Quinoa Skillet Bread
Ingredients:
- butter to grease pan, about 1 tablespoon
- 1 cup / 4 oz / 115g whole wheat pastry flour
- 3/4 cup / 4 oz / 115 g yellow cornmeal (coarse)
- 1 teaspoon baking powder
- 1/2 teaspoon baking soda
- 1/2 teaspoon dried mixed herbs (optional)
- 2 large eggs
- 1 1/2 cups / 7 oz / 200 g cooked quinoa, room temperature*
- 3 tablespoons unsalted butter, barely melted and cooled a bit
- 3 tablespoons natural cane sugar (or brown sugar)
- 3/4 teaspoon fine grain sea salt
- 2 cups / 475 ml milk
- 1 1/2 tablespoons white or white wine vinegar
- 1 cup / 240 ml heavy cream
Directions:
Preheat the oven to 350F / 180 C degrees and place a rack in the top third. Butter a 10-inch oven-proof skillet (or equivalent baking dish).

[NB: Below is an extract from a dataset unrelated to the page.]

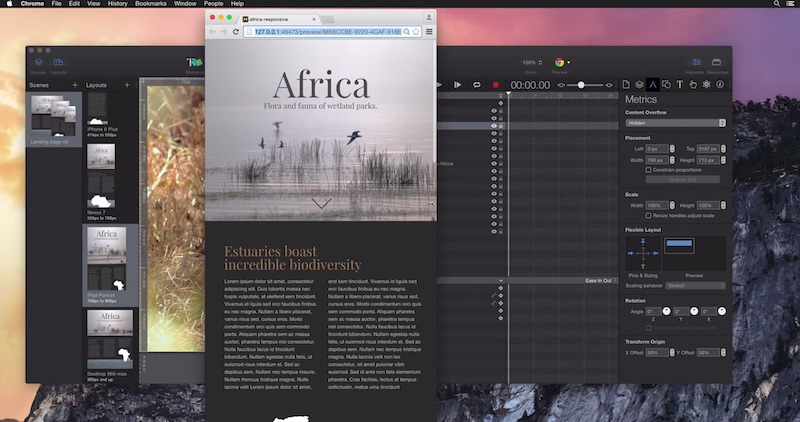800x422 pixels.
Task: Click the timeline record button
Action: pyautogui.click(x=495, y=85)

I used a cast-iron pan with 2-inch deep sides. Roughly ten minutes before you are ready to bake the skillet bread, while you are mixing the batter, place the skillet in the hot oven.
In a large bowl stir together the flour, cornmeal, baking powder, baking soda, and dried herbs.
In a separate bowl, beat the eggs, quinoa, and melted butter until well-blended. Add the sugar, salt, milk and vinegar and stir again. Then add the wet ingredients to the dry ingredients and stir just until the batter comes together. It will seem very thin, don’t worry.
Pour the batter into the heated skillet. Pour the heavy cream into the center of the batter. Have faith, and do not stir. Carefully place in the oven and check after 45 minutes, the skillet bread is done when the top becomes lightly browned and the center just set. Somewhere between 45-60 minutes typically. I like to finish things up with a few seconds under the broiler to brown the top nicely. You can serve this I like this warm or at room temperature, sliced in a grid, sprinkled with a touch more salt (if needed).
Makes one 10 1/2 skillet.
*To cook a sizable pot of quinoa: Combine 2 cups / 12 oz / 340 g of
well-rinsed (dried) quinoa with 3 cups / 700 ml water and 1/2 teaspoon
fine grain sea salt in a medium saucepan. Bring to a boil, cover,
reduce heat and simmer for 25 – 30 minutes or until quinoa is tender
and you can see the little quinoa curliques. Fluff with a fork.